Given request A:
Retype the part of the Blaster forum thread starting with "ya i already" and going on through "away with rejetting?".
Given request B:
Extend the Blaster forum thread from the point where it stops.

Source excerpt:
- - - - -
Never seen that swingarm, looks like a homeade job, doesn't look like much support where the shock mount is at.
 
theres a sold L plate that connects the bottom of the shock mount into the gusset and lower tubes. im a welder by trade and in my opnion its seems to be a very solid design. ill have to pull it off and take better pics.
 
^I've seen a few people saying that about YB. Can you quickly sum up what his deal was?

But I'd suggest measuring that cylinder, going up next size in bore and new piston. Good thing to do if you just bought the Blaster. Good to know what's going on in your motor.
 
ya i already decided to rebuild with a new piston. i know i want forged, seeing how easy this namaura was destroyed. whats out there for options? im looking at the vitos 240 kit, oconnors 68mm job with porting/chamfering, or having doug brunkworst here in town do a 68mm bore and hone and porting myself. looking to spend 600-700 on it.

i read i need a bigger carb for the 240 kit, is that true or can you get away with rejetting?
02 and older blaster you can just unplug the wires for the tors from the thumblever and carb to disengage it correct? or do you have to remove the box from on top the carb and get a new top cap with the delete kit.
- - - - -
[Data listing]
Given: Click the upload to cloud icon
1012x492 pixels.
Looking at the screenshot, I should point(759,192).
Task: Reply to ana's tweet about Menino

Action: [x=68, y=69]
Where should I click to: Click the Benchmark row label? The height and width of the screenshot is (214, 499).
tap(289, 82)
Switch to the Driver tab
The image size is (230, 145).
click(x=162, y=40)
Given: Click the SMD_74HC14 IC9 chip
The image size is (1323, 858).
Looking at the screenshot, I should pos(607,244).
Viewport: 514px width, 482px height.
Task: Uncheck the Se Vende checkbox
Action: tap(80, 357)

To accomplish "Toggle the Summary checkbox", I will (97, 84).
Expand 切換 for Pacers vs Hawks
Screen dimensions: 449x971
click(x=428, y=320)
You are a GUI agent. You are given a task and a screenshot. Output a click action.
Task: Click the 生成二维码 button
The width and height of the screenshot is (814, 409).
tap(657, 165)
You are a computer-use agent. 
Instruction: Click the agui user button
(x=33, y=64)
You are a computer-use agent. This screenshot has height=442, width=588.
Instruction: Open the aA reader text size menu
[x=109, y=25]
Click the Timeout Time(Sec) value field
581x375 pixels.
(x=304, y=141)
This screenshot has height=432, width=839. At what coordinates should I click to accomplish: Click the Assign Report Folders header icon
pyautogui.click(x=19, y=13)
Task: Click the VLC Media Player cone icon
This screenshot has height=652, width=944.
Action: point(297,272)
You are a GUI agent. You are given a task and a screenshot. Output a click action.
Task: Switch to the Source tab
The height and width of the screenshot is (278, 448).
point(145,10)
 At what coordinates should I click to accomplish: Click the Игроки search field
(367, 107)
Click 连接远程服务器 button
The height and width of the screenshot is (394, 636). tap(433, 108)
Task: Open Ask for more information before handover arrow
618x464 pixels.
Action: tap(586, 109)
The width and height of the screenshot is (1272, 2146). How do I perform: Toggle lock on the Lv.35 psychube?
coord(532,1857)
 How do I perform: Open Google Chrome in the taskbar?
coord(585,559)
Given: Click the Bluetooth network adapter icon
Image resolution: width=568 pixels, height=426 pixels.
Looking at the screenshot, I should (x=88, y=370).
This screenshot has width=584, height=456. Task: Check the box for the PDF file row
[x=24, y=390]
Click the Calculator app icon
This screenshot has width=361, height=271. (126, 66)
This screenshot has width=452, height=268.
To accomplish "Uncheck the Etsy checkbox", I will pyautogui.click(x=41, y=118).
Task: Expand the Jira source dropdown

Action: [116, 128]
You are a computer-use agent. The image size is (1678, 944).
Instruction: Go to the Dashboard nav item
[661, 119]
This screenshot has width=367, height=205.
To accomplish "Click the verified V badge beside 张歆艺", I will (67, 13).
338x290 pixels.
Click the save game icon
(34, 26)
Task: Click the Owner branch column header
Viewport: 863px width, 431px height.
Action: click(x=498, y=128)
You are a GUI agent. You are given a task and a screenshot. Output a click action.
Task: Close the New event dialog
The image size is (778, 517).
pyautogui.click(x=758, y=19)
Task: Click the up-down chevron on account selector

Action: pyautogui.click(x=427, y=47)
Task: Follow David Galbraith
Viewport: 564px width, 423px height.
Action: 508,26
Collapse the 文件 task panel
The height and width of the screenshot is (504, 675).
- - - - -
Exercise result A:
ya i already decided to rebuild with a new piston. i know i want forged, seeing how easy this namaura was destroyed. whats out there for options? im looking at the vitos 240 kit, oconnors 68mm job with porting/chamfering, or having doug brunkworst here in town do a 68mm bore and hone and porting myself. looking to spend 600-700 on it.

i read i need a bigger carb for the 240 kit, is that true or can you get away with rejetting?

Exercise result B:
also theres a little red light on the plastics underneath the handle bars. is it a temp warning or what.
 
stock carb on bbk kit is not recommended, will work but waste of a good bbk in my book, 34/35mm for bbk's

yes on the tors delete,
yes on oconnor racing, the piece of mind far outweighs the shipping costs

red light is low oil warning light for the oil injection tank under the seat, which brings up good questions............. is the oil injection still on and functioning, is there oil in the tank, if eliminated, what mix ratio were you using ???
or was this run out of injection oil and that caused this siezure ????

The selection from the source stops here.